The device described above can be used for electrophysiological measurement both in vitro and in vivo. When conducting in vitro measurements, cells can be cultured directly on the device or cultured on another substrate which is then placed atop the device with the cell-side facing it. Alternatively, the device can be implanted in vivo. To facilitate integration, the device may contain a layer of cultured cells.
One advantage of the invention is a high-throughput device production. More specifically, with conventional semiconductor fabrication technologies, a large amount of arrays of NWs can be quickly produced on semiconductor wafers to obtain the devices described above. This high-throughput fabrication, combined with the reusability of these devices, enables the low-cost production and implementation of the device of this invention. Other advantages include that NWs penetrating the cellular membrane as intracellular electrodes do not compromise cell viability; that the device has a high sensitivity to electrical signals (e.g., a voltage change of less than 10 mV in membrane potential); and that the device can easily interface with standard optical stimulation and recording techniques (including optogenetic methods and use of voltage or calcium sensitive dyes).
The details of one or more embodiments are set forth in the accompanying description below. Other aspects, features, and advantages will be apparent from the following drawing, detailed description of embodiments, and also from the appending claims.
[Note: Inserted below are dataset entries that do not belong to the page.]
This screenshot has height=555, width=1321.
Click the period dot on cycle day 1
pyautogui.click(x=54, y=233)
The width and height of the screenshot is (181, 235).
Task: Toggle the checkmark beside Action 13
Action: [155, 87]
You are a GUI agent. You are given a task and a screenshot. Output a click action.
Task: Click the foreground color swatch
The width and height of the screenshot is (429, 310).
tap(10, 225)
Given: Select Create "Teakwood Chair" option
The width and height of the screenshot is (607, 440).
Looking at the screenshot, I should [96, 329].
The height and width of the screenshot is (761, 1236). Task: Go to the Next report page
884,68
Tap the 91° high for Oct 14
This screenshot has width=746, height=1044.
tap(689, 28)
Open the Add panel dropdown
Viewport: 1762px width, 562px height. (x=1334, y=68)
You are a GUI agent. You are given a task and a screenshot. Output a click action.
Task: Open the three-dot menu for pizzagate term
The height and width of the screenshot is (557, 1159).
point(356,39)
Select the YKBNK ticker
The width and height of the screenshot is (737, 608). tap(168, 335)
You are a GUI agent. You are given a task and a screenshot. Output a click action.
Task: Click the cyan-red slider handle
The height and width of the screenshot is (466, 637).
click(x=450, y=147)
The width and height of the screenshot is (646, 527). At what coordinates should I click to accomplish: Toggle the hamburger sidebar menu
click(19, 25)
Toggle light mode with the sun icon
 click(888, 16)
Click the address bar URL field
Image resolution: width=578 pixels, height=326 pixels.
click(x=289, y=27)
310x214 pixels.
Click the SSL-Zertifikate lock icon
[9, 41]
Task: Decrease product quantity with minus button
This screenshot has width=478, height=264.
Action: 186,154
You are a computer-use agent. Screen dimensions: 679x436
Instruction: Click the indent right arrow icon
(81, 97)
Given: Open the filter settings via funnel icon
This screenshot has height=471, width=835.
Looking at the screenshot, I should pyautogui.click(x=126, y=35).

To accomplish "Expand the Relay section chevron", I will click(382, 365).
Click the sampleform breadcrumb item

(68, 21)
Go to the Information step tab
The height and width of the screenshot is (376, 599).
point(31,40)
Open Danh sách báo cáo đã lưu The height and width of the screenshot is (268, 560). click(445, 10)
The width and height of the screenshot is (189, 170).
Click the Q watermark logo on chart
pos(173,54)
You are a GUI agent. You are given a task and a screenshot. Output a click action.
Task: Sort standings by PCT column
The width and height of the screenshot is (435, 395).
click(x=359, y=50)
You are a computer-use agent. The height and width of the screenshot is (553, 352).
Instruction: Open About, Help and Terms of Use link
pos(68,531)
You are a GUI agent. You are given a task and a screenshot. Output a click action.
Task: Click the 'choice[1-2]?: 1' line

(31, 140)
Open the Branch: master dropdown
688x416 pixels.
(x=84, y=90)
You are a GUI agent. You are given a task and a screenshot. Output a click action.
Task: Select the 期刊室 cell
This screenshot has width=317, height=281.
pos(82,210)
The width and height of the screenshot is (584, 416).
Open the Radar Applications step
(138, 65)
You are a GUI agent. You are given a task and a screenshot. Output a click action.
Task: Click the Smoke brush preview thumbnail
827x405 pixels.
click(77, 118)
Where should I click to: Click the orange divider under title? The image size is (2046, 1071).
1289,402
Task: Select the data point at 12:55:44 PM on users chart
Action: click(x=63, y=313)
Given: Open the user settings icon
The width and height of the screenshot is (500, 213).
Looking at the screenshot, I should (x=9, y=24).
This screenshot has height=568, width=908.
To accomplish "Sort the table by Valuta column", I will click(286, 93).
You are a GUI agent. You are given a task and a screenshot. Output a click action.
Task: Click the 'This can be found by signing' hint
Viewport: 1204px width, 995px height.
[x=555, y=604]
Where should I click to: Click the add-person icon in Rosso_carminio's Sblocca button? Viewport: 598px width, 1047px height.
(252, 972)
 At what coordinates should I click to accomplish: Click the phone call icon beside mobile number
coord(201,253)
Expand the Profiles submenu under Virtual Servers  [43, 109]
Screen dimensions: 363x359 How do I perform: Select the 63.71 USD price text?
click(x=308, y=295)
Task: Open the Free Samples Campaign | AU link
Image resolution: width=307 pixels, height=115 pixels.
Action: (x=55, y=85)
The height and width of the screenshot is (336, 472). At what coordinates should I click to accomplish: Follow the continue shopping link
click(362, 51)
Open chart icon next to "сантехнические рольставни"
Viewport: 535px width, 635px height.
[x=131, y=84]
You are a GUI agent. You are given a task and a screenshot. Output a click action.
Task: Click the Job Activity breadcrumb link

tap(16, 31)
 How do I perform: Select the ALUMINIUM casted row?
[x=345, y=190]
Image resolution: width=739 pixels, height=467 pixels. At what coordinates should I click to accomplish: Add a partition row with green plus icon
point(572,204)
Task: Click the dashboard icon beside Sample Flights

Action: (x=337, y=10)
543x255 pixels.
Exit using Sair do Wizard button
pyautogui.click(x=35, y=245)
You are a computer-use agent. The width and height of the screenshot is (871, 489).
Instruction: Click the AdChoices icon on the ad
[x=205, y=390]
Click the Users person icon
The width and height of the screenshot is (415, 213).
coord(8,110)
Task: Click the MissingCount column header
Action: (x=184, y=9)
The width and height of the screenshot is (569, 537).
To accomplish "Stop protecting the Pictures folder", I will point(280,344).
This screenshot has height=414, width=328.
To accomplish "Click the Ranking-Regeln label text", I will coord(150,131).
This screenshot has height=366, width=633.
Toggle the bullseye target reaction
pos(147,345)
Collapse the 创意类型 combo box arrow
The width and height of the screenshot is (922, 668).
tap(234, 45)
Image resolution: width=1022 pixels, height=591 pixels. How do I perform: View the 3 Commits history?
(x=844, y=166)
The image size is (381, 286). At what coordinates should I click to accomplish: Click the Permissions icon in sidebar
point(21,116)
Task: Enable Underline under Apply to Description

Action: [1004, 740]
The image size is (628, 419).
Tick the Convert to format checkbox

This invention relates to a NW-based electrical device and a method of using the device to perform electrophysiological measurements. In one embodiment of using the device of this invention, as illustrated in
NWs used in this invention can be formed of any electrically conductive material, preferably inorganic material, such as silicon, metal, compound semiconductor, conductive oxide, and silicide. The insulating layer coated over the NWs is formed of material with low cytoxicity, such as silicon oxide, aluminum oxide, and silicon nitride. The tips of the NWs are either exposed (i.e., free of an insulating coating layer) or coated with an electrically conducting layer. The electrical conducting layer is also formed of material with low cytoxicity such as gold, silver, and platinum.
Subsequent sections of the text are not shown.